TASKS AND EXERCISES:
1. Revise the Nikon D5000 guide: begin at the words "June 2009    Top of" and stop after "days a year.", replacing "iPhone" with "iPad".
2. Translate this sentence from the Nikon D5000 guide into Spanish: "In Professional mode the D5000 chooses the f/stop and shutter speed for you."
*** EXCERPT PROVIDED
Nikon D5000 top controls. enlarge.

June 2009    Top of D5000 Users Guide    D5000 Review    More Nikon Reviews


NEW: Nikon D5000 Users Guide for iPhone and iPod 23 December 2009


Want free live phone support? In the USA, call (800) NIKON-UX, 24 hours a day, 365 days a year.



Exposure Mode Selector Knob       top

Spin this knob to select among exposure modes.



This is the point-and-shoot mode. I don't use this, because in this mode, many of the controls I'll address later are locked out. I don't even use this mode when I hand a D5000 to a stranger to take my picture.


P: Professional Mode (formerly called " Program")

I use the "P" setting (Professional) almost all the time.

In Professional mode the D5000 chooses the f/stop and shutter speed for you.

If I want different apertures or shutter speeds I rotate the rear command dial, which selects alternate combinations of f/stops and shutter speeds which give the same exposure. Nikon calls this "Program Shift."

An asterisk ( * ) shows up next to "Programmed Auto" on the INFO panel and a "P*" icon appears in the finder to let you know you've shifted the shutter speeds and aperture. The exposure stays the same; this lets you change depth-of-field or capture motion differently in odd circumstances.

The asterisk goes away when you return to the standard combinations.

The standard combinations are f/1.4 @ 1/8, f/2 @ 1/15, f/2.8 @ 1/30, f/4 at 1/60, f/5.6 @ 1/125, f/8 @ 1/250, f/11 @ 1/500, etc.

An easy way to return to these standard combinations is to flip to a different mode and back to P, or turn the D5000 off and back on.


A, S and M Modes

If you want to use a fixed aperture or shutter speed, then use S or A mode and the camera will automatically pick the other value.

If you want to set both the hard way, use M, manual, mode.

The rear dial usually sets the shutter speed, except in Aperture Priority (A) mode, where is sets the aperture.
******
*** STORED ROWS
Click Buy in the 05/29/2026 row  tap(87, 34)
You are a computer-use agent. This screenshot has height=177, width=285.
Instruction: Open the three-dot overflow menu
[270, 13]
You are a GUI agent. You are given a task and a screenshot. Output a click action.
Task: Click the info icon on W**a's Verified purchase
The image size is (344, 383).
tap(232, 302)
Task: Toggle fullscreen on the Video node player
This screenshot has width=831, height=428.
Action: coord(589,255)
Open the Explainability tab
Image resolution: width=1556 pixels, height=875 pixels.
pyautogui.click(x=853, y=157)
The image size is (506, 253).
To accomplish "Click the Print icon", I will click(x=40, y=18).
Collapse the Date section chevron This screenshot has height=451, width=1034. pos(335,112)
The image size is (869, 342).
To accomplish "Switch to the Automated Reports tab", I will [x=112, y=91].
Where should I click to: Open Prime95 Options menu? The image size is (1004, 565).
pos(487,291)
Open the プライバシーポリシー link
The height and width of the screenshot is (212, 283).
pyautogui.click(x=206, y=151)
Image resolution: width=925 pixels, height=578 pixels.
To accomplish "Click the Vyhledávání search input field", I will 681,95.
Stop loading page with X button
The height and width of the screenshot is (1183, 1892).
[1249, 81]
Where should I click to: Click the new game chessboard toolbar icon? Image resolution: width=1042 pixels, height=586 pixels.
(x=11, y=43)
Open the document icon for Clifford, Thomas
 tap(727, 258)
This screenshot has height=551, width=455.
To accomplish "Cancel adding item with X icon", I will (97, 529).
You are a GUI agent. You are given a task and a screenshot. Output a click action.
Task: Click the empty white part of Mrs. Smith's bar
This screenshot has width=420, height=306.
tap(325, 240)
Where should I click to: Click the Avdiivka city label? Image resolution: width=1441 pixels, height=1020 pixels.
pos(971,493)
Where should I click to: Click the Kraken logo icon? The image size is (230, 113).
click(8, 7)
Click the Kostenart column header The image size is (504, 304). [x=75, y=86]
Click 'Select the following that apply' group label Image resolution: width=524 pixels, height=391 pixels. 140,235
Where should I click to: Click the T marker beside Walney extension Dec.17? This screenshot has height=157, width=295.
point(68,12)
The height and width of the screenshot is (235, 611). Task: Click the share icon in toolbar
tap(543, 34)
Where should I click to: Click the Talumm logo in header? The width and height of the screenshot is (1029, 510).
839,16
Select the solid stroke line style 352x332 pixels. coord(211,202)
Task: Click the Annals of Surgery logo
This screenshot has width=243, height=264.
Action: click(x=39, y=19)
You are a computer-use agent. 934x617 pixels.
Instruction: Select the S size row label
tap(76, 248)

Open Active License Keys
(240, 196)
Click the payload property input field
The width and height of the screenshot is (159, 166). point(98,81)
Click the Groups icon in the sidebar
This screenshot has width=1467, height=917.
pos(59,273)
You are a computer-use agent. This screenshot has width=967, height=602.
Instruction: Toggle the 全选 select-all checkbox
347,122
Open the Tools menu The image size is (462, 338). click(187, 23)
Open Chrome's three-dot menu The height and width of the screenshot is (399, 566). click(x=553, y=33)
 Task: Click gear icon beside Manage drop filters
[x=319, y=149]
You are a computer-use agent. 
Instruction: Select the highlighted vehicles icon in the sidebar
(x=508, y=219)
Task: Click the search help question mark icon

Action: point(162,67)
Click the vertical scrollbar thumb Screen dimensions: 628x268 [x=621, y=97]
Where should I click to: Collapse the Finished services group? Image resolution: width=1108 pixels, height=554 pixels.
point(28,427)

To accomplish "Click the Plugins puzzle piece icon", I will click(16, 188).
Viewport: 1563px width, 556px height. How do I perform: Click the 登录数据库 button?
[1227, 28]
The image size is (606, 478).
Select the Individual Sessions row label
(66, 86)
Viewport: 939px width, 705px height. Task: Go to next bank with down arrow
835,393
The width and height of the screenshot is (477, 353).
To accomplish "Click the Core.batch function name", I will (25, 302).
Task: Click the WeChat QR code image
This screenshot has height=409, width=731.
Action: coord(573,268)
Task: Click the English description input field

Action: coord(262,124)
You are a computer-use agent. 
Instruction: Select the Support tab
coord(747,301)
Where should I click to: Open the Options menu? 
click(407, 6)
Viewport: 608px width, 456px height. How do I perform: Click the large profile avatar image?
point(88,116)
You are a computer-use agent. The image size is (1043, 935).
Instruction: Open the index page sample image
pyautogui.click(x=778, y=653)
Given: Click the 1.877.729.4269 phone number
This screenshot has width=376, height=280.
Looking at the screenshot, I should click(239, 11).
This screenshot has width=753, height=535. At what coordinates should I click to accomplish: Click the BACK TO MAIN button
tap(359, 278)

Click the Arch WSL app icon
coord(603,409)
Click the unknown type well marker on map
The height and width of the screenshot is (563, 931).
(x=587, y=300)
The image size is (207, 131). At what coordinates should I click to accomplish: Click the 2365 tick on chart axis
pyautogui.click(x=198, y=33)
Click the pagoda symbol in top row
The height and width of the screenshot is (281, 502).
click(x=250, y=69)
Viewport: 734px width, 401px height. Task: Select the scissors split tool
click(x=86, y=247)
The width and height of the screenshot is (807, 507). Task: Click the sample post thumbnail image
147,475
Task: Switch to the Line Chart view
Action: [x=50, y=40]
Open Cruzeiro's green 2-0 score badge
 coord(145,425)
******
FINAL ANSWERS:
1.
June 2009    Top of D5000 Users Guide    D5000 Review    More Nikon Reviews


NEW: Nikon D5000 Users Guide for iPad and iPod 23 December 2009


Want free live phone support? In the USA, call (800) NIKON-UX, 24 hours a day, 365 days a year.

2. En el modo Profesional, la D5000 elige por usted el número f y la velocidad de obturación.